Sean menghela nafasnya. Dibelakangnya Philip tidak mampu menahan senyumannya. Dengan menenteng dua tas hitam kecil, Philip memilih maju untuk membisikkan sesuatu pada Sean.

"Lakukan itu. Dan jemput Miss Han untuk disini." Kata Sean setelah menerima sedikit laporan dari Philip.

"Baik CEO." Philip memimpin tiga orang mengikutinya. Mereka masing-masing membawa koper milik Sean dan Mio juga beberapa barang yang baru Sean beli.

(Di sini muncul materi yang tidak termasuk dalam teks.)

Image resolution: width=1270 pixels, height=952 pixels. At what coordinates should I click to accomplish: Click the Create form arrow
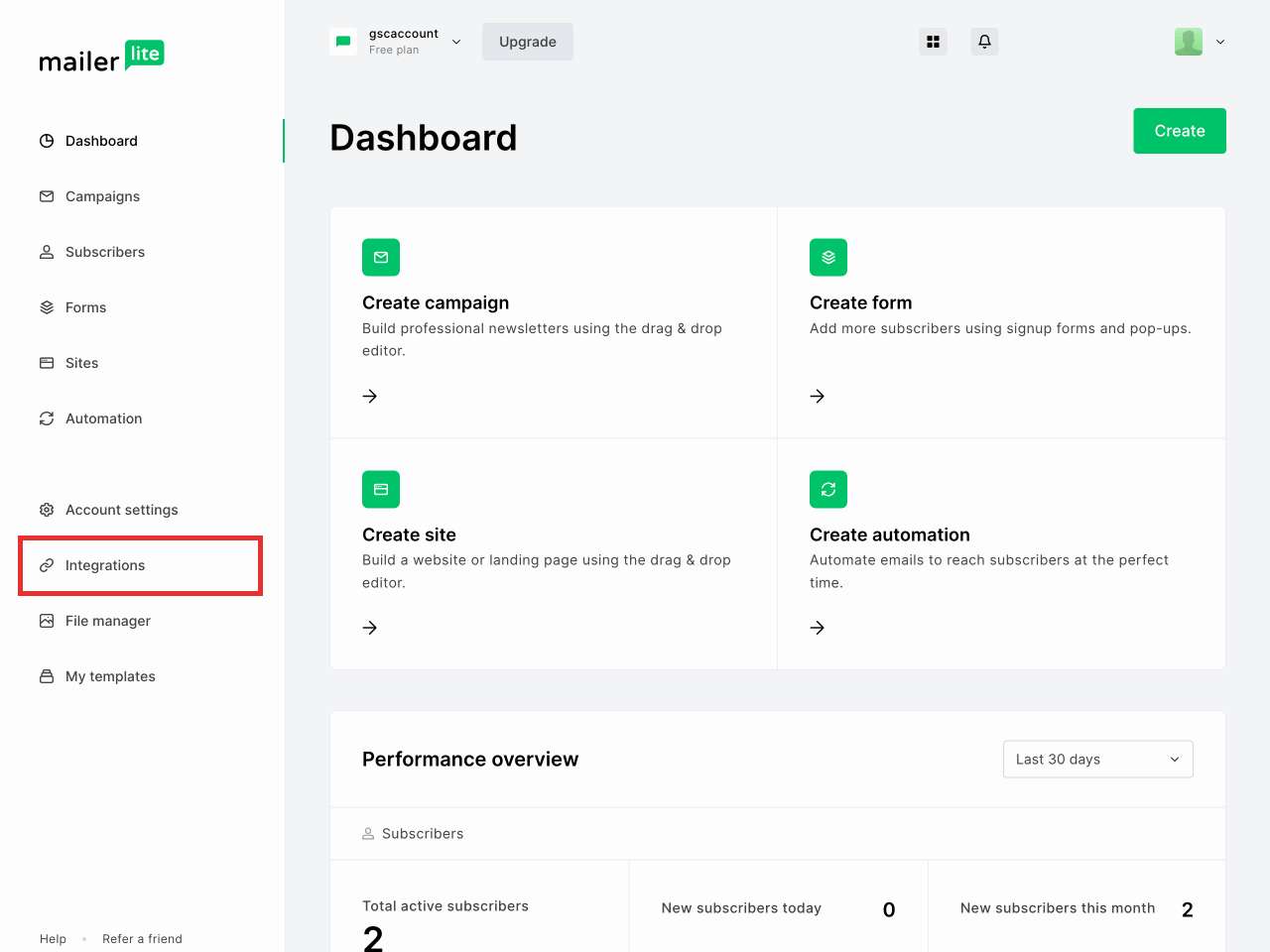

"Ayo turun." Kali ini Sean mengulurkan tangannya untuk membujuk.

Mio mendongak. Berbalik menatap antara tangan dan wajah serius Sean . Lalu dengan enggan meraih tangan itu dengan satu tangan. Saat tangan besar itu meraup tangan kecil miliki Mio, sebuah kehangatan melingkupi hati Mio. Rasa hangat itu menyebar dari tangan memanas naik hingga wajah Mio. Mio merasa aneh dengan jantungnya yang tidak bekerja dengan normal secara tiba-tiba.

Apakah ini karena aku terlalu lama jomblo? Tidak ada lawan jenis selain keluargaku yang menggandengku seperti ini...

Ketika Papa Mio menggandengnya, ada rasa aman dan terlindungi. Ketika Riou menggandengnya ada rasa nyaman dan keinginan melindungi. Tapi tangan hangat Sean ini... Mio merasa perasaan possesif, aman, dan nyaman serta bingung.

Mwoya? Apa ini? Mio menggerakkan tangannya me dadanya. Rasa berdebar dan aneh. Seperti perasaan menyenangkan tapi juga sedikit aneh.

"....kamu mengerti?"

Mio mengerjap, "Eh? Apa?"

Karena sibuk dengan lamunannya, Mio secara tidak sengaja terus menatap tangan mereka yang saling bertaut tanpa mendengar sepatahpun ucapan Sean.

"Kamu tidak mendengarkanku?" Mata Sean menjadi tajam tidak senang.

"Itu...itu..." otak Mio berusaha mencari alasan, namun benar-benar tidak menemukan satupun ide. Akhirnya Mio hanya menunduk.

"Maaf..."

Sean menghela nafas, " sudahlah aku akan menjelaskannya lagi ." Sean berpikir mungkin saja Mio masih takut insiden barusan. Dia tidak lagi membahas dan melanjutkan perjalanan masuk ke rumah sakit.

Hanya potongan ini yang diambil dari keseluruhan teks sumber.